In een aanklacht stemde procureur-generaal Letitia James ermee in om geen herziening te vragen van een beslissing van een staatsrechtbank in mei, waarin werd vastgesteld dat de federale wet haar beweringen dat Amazon de arbeidswetgeving van de staat overtrad, compenseerde. Ze had in februari 2021 beweerd dat Amazon represailles had genomen tegen twee werknemers uit New York City die protesteerden tegen de veiligheidsomstandigheden in het magazijn.

Als onderdeel van de overeenkomst trok Amazon zijn eigen rechtszaak tegen de staat New York in, die had beweerd dat James haar grenzen had overschreden in haar pandzaken met de detailhandelaar.

Het kantoor van de procureur-generaal reageerde niet onmiddellijk op een verzoek om commentaar.
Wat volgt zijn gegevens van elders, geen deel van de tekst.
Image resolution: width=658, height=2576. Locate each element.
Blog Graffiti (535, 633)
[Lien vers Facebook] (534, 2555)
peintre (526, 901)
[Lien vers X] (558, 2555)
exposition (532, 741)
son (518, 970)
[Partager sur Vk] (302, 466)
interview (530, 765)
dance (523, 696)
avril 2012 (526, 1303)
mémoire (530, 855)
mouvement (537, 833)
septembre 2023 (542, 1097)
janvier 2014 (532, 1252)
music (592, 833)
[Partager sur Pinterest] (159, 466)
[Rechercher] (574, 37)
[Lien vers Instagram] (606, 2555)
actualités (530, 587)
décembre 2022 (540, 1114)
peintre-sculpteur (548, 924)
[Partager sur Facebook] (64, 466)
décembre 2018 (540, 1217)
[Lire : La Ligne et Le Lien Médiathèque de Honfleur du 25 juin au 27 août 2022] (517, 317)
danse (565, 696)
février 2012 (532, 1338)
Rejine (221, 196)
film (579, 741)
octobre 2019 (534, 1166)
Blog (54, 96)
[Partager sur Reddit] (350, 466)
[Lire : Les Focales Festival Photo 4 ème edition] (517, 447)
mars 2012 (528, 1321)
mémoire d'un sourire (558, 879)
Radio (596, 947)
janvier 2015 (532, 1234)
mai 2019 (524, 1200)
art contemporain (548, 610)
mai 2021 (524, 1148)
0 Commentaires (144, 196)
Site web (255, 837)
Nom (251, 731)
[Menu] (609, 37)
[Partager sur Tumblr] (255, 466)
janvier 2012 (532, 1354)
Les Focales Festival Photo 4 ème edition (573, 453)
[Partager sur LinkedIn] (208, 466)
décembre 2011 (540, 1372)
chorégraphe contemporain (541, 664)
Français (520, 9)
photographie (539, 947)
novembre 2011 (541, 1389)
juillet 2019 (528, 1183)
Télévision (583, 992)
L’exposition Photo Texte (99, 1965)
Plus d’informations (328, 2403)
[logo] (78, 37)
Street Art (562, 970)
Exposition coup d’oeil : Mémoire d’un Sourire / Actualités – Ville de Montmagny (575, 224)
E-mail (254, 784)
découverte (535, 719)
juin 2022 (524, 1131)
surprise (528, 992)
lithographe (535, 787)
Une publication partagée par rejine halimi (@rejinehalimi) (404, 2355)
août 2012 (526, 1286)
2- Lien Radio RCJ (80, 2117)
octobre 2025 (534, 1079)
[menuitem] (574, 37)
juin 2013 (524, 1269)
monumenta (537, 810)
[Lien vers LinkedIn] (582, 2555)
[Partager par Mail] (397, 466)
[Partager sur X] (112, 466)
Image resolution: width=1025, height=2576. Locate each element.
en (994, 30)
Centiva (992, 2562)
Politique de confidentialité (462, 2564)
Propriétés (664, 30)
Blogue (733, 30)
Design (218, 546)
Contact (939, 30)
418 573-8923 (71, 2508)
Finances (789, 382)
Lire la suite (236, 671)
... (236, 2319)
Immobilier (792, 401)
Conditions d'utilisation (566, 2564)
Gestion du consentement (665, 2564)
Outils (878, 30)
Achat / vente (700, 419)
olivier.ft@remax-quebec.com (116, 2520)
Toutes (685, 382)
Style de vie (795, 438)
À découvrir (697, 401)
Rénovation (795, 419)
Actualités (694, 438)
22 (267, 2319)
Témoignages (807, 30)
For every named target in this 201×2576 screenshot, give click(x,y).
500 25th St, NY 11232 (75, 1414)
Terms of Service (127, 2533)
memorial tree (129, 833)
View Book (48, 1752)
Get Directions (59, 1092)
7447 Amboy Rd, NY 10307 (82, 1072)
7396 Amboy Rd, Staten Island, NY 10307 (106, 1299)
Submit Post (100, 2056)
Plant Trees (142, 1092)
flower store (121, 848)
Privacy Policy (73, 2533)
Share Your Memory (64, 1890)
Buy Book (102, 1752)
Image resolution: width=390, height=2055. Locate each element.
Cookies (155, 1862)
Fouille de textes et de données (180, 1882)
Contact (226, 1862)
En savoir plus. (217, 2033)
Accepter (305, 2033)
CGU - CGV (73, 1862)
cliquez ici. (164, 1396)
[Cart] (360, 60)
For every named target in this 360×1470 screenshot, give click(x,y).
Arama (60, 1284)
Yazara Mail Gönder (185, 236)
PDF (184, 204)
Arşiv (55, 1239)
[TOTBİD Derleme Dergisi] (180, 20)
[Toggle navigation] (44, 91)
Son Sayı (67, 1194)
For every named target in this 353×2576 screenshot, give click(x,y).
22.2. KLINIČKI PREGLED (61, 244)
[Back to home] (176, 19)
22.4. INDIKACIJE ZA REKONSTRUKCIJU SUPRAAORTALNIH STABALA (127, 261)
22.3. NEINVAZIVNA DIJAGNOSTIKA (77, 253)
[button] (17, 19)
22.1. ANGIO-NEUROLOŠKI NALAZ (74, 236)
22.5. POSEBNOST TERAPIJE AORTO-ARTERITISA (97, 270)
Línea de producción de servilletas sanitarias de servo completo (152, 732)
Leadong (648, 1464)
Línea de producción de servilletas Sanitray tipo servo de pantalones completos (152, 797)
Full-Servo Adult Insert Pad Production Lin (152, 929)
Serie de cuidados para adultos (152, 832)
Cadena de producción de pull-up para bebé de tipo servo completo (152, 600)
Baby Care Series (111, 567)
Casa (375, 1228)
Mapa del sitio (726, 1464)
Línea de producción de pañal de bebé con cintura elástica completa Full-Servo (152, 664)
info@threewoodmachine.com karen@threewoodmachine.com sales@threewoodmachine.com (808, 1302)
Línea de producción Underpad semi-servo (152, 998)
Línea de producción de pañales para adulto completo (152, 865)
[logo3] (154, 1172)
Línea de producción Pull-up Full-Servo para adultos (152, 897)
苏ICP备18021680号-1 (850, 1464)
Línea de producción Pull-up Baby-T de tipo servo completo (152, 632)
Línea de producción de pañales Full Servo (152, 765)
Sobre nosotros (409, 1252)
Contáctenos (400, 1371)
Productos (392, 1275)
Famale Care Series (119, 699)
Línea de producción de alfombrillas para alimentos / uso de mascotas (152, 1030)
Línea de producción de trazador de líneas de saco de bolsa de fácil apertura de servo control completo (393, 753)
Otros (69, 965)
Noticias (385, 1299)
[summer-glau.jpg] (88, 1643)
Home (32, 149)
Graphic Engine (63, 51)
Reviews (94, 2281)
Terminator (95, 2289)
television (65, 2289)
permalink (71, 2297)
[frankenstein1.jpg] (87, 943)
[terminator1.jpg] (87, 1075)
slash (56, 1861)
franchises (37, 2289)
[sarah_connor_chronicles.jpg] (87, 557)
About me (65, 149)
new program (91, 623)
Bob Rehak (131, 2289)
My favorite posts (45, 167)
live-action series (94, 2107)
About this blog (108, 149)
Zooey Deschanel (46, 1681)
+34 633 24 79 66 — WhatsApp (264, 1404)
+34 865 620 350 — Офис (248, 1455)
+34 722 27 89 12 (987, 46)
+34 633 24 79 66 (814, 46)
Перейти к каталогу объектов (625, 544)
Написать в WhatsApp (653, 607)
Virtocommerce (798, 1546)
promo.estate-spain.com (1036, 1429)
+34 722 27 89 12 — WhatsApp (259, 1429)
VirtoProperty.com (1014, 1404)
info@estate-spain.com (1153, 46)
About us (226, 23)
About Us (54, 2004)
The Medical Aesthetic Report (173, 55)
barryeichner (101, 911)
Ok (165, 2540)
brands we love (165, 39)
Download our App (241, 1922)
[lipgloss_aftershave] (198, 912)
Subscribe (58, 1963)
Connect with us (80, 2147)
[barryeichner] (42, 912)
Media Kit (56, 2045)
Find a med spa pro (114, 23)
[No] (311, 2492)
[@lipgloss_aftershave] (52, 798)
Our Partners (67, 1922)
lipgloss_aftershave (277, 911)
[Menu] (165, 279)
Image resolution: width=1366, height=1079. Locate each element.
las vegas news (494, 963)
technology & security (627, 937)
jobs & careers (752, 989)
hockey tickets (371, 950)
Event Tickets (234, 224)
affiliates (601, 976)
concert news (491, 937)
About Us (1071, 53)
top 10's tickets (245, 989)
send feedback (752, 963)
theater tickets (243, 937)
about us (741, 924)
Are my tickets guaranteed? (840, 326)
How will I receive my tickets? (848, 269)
In een verklaring zei woordvoerster Kelly Nantel van Amazon: "We hebben buitengewone maatregelen genomen om onze werknemers zo veilig mogelijk te houden. De eerdere verwerping door de rechtbank van de rechtszaak van de procureur-generaal van New York, en de overeenkomst van vandaag om de rechtszaak volledig te beëindigen, is de juiste uitkomst gezien onze acties in reactie op de pandemie."

Amazon wordt geconfronteerd met andere juridische gevechten naar aanleiding van zijn COVID-19 reactie. Op dinsdag oordeelde een Amerikaans hof van beroep dat Amazon in een andere rechtszaak een claim onder ogen moest zien dat het had gefaald in het beschermen van magazijnmedewerkers en hun gezinnen in New York City tijdens de pandemie.

Het organiseren van werknemers is ook bij Amazon toegenomen, waaronder de allereerste stemming voor het oprichten van een vakbond in een van de magazijnen van het bedrijf in de Verenigde Staten, die plaatsvond in het stadsdeel Staten Island in New York City.

De jonge groep, die bekend staat als de Amazon Labor Union, verloor dinsdag echter een aparte stembusgang in de buurt van de hoofdstad van de staat, Albany.